I really don’t want to be writing about sperm again. Some won’t stop, however, and so I find myself once again turning to matters seminal. Elizabeth Marquardt, of the Institute for American Values, has her say in The Times about children conceived by anonymous donors. She claims “children today are being raised in an era of increasingly flexible definitions of parenthood, definitions that often serve the interests of adults without regard for children.” She has spoken, she says, with donor-conceived children who are unhappy at having been told their origins don’t matter and “they are silly and deluded for thinking that some guy who went into a little room with a dirty magazine holds a key to their identity.”

Shockingly, I find myself agreeing with her—to a point. Origins do matter, and knowing something about one’s donor can be important; not necessarily a key to one’s entire identity, as Marquardt implies, but a satisfying piece of the puzzle. One could say much the same about adoptive children seeking their biological parents. Some of the strongest champions of LGBT families, including Louise Sloan, single mom and author of Knock Yourself Up, and Abigail Garner, daughter of gay dads and author of Families Like Mine, would agree. Garner says, for example, in response to a reader question:

It is perfectly normal for a five year old to be curious about where she came from. Her peers are equally as curious. . . .

Avoiding this will not make it any less complicated. Be open with her now, or face even worse misunderstandings about her biological father in the future. And if at all possible, help your daughter connect with other children who were created via alternative insemination. (Family Pride [now Family Equality] and COLAGE are great places to start in search of a group near you.) Helping your daughter understand that she is not the “only one” could make a big difference in how she feels about herself and her family.

Marquardt goes too far, however, when she bemoans children who “lose the ability to grow up with their own mom and dad, whether it’s due to donor conception, or parental abandonment, or divorce.” News flash: Donor-conceived children do grow up with their own moms and dads, or moms and/or dads, or mom or dad . . . whatever the configuration of the parent(s) that changed their poopy diapers, sat through the 6487th viewing of Shrek III, taught them how to walk, talk, ride bikes, play ball, say “please” and “thank you” and generally get on in the world.

Parents, LGBT or not, who use donor sperm or eggs are not denying children the right to grow up with their “real” parents. They are instead bringing them into homes where they are wanted and loved by parents as real as they get. Biology is not in this case destiny. If the parents are smart, however, they will realize that biology does instill curiosity, and allow children to learn about their genetic origins to the extent possible, given the information available and applicable laws. As two of the women in The Times article point out, families who are open with children about their roots are less likely to engender resentment than those who treat it as a secret. Based on the people with whom Garner and others have spoken, moreover, donor-conceived children are not trying to replace the parents with whom they grew up, but simply trying to complete the picture of who they are.

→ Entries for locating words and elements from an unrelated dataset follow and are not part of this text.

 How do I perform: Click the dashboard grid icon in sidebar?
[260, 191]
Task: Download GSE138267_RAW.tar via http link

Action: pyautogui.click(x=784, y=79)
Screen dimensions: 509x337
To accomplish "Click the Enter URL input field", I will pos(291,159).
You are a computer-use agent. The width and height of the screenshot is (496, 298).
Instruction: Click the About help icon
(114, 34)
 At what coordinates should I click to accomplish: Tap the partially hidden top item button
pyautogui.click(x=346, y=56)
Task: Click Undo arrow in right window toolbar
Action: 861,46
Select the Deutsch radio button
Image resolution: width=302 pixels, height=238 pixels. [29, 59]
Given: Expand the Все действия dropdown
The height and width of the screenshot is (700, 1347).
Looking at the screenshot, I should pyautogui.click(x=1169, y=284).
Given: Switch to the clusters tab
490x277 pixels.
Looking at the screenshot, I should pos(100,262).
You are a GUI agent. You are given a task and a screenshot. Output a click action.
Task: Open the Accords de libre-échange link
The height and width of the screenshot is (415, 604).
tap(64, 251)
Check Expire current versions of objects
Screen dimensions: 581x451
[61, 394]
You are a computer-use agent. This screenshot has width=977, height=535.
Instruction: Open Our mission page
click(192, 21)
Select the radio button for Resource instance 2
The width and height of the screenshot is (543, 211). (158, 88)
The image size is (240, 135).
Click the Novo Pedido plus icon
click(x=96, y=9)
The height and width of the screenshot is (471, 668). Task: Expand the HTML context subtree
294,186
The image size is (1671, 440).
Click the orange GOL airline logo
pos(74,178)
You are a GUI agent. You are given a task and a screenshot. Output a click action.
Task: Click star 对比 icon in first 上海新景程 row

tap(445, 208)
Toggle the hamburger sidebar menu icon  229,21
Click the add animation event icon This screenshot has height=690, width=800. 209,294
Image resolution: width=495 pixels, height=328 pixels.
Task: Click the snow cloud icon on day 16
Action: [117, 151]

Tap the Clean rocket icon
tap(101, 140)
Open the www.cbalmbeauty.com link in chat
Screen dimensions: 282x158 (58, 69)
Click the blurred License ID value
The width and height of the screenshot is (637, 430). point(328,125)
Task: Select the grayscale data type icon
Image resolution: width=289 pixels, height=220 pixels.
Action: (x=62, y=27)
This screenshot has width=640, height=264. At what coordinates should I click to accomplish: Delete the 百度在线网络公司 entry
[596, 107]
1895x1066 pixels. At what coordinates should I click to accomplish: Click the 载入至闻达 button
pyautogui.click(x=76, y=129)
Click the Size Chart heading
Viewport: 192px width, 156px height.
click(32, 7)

One of the women in The Times asserts: “There has never been a question about who my father is: a father is someone who loves and raises you. I have always known that ‘daddy’ means love and not sperm.” What, then, does “donor” mean? More than a specimen in a cup, but less than a parent. Known donors involved in their children’s lives may of course blur the lines even more. Because of this evolving and variable definition, we as a label-loving society are still struggling to fit donors into our view of what makes a family. Marquardt views them as the “real” parents along with whomever provided the complementary chromasomes. Some parents who use donors, on the other hand, view them as nothing more than numbers in a catalog. Our children, clever souls, sense a truth somewhere in between.

Perhaps the answer lies in the definition of family as well as donor. One speaks of nuclear family, extended family, distant relatives, step-family, and friends whom one considers family, among other permutations. Why not add donors to the picture as well, however close or distant we, and our children, want to place them? Such flexibility is a strength, not, as Marquardt believes, a weakness. It is not a “redefinition” of family, but rather an extension of it. Children themselves, from the moment of birth or adoption, extend the definition of who is in their families. New spouses (legal or otherwise) do, too. Family is by its very nature an elastic concept. Stretch it a little further. It won’t break, and our children will benefit.